The room full of somber city council members stared at the mayor.
"Mayor, a city worker recovered this from the sewers while they were drilling through a hairball in the Barber District," said the police commissioner, handing a three-ring binder across the mahogany table. The mayor fiddled with a phallic letter opener as he took the binder.
"What, they found some fuckin' kid's fuckin' school papers and you're all shitting bricks?" the mayor asked as he fiddled with one of the many phallic letter openers that littered his desktop.
"Open it," said the police commissioner.
The mayor opened it. Each page had been soaking in sewer water. The ink had smeared in places, running together with the brown coastlines and mountain ranges left behind when a page is dried after soaking in effluvia. The edges were tattered with the teeth marks of rats. The letters were written in a careful, elegant script, gradually descending into a rough chickenscratch.
This is what it said:
"I was sent here by the Census Bureau to cover the uneducated, sweaty hordes in the southern portion of the city. They were crammed together tighter than the insects that inhabited their buildings. They possessed air conditioning units that were universally broken. At each door I'd hear the strains of the lowest common denominator television blaring, then the sound of uncouth voices yelling. Inevitably they'd come stomping to the door, frowning around the doorjambs, in their stained tanktops or threadbare housecoats. If I was lucky, they'd be wearing fetid slippers. If I wasn't, their hooked toenails would click against the broken linoleum on the floor.
I didn't come away from university with a degree in rhetoric to talk with people who could barely form a sentence without some sort of barnyard euphemism, despite their relatives having infested this district for decades. Or at least I assumed decades, from the ingrained decay that collected around them like the layer of dust in an abandoned tomb. Only time could produce that.

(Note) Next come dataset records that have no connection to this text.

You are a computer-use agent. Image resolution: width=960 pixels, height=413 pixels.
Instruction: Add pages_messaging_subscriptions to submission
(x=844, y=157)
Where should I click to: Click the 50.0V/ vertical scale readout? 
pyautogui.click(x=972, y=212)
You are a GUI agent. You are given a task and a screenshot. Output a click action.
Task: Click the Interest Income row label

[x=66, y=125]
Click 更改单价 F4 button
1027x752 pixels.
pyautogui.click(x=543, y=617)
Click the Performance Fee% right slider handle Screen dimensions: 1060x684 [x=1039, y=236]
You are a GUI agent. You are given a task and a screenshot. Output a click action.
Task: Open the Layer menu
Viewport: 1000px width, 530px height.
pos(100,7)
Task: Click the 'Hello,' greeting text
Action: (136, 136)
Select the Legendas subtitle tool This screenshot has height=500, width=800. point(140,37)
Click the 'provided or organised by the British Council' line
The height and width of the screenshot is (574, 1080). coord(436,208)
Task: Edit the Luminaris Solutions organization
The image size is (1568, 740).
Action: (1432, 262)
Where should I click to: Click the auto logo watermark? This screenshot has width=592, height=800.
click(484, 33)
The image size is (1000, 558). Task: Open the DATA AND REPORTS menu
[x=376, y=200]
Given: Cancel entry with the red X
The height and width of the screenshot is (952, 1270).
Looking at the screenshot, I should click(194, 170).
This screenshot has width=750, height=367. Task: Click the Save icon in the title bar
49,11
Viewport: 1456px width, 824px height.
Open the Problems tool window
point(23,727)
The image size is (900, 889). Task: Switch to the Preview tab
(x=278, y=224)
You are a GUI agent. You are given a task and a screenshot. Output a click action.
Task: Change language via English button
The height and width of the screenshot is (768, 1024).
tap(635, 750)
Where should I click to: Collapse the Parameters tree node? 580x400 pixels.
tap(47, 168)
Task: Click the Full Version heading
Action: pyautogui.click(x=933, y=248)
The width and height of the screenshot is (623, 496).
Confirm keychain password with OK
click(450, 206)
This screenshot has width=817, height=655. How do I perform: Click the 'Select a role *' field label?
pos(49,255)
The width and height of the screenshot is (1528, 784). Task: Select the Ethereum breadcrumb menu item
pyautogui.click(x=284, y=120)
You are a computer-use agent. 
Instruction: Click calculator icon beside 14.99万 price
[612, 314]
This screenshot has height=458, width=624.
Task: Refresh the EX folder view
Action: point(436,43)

I would always arrive at lunch time, or supper time, or dinner time. God, these people were always eating. And the most disgusting things. I learned from one sturdily obese man, named Milton Edgar Luchmann, what ingredients went into what he called 'trailer park Porterhouse.' One stick of margarine, left out for an hour to soften, mixed with a cup of dry cat food. He pressed the mixture against his gums without removing the gummy brown chaw from his mouth as we talked and I gathered information on his employment (self-employed), his family geneaology (two parts racial slur, one part religious), and the other residents of the apartment (at least six others called this place home, and all of them were in prison).
Milton was my last stop in the building, and my last stop for the day. It had taken longer than I had expected and the sun had already set by time I folded up the census form and bid Milton a good night. He implored me to stay.
'It ain't safe for a fella outside, not in this neighborhood, not at night.'
I assured him that I had learned plenty of self-defense manuevers at university. He eyed me dubiously and watched me as I walked down the stairs, where I felt the real danger was. I swear that even the termites that had caused their instability kept off of them.
I walked outside and tried to breathe deep enough to use the air to rinse the smell of trailer park Porterhouse out of my sinuses and lungs. I felt light-headed and disoriented, and didn't notice anything was amiss until I felt hands grab my ankles and yank my feet out from beneath me.
One moment I was standing, the next my vision flashed white as my head collided with the concrete sidewalk. I saw the census forms and papers fluttering in the in the orange light of the sodium lamp on the corner. I still hadn't seen my attacker, but I saw my savior. Milton emerged from the apartment building with a kitchen knife.
'What'd I tell you?' he said. He leapt towards my feet and grunted as he stabbed. His belly jiggled angrily with each stab. Regaining my senses, I sat up as quick as I could and fought the waves of nausea crashing over my tender skull.
I'll never forget what I saw. A human, or I should say humanoid, trying to flee from Milton. He'd grabbed it around the neck. It had the appearance of an egg held up to a powerful light. You could see every vein running beneath its translucent skin. Its eyes were blue, whitish orbs, and it had rotting lips that peeled back to reveal teeth like that of a cat, except much larger, longer and sharper. They were for rending flesh.
Flesh that would've been mine, filling its jaws, if it wasn't for Milton and his kitchen knife. He filleted the horror and sent it skittering back into the sewers.
'I warned ya,' Milton said, pulling me to my feet.
'What was that?' I asked.
'We call em the drainmen, because they come out of the drains. None of us live in the basements round here anymore, used to be popular to dodge the leaky roofs, but it's better to have some drops falling on your head than having spindly fingers reaching out of a sink to grab you while you're doing some dishes.'"
"That's it? Some fool's delusions?" the mayor said, dropping the binder into the trash. "That's why you're all stinking up my fucking office?"
"We've lost the Barber District. The hairball was all that blocked these...drainmen."
"What do you mean, lost?"
"It's gone. The workers, the residents..."
"Send in more cops!"
"The SWAT teams were dragged into the sewers," the police commissioner said, "and my men and women more afraid of the drainmen than they are of you or me."
The Moral: don't flush monster's eggs into the municipal sewer system.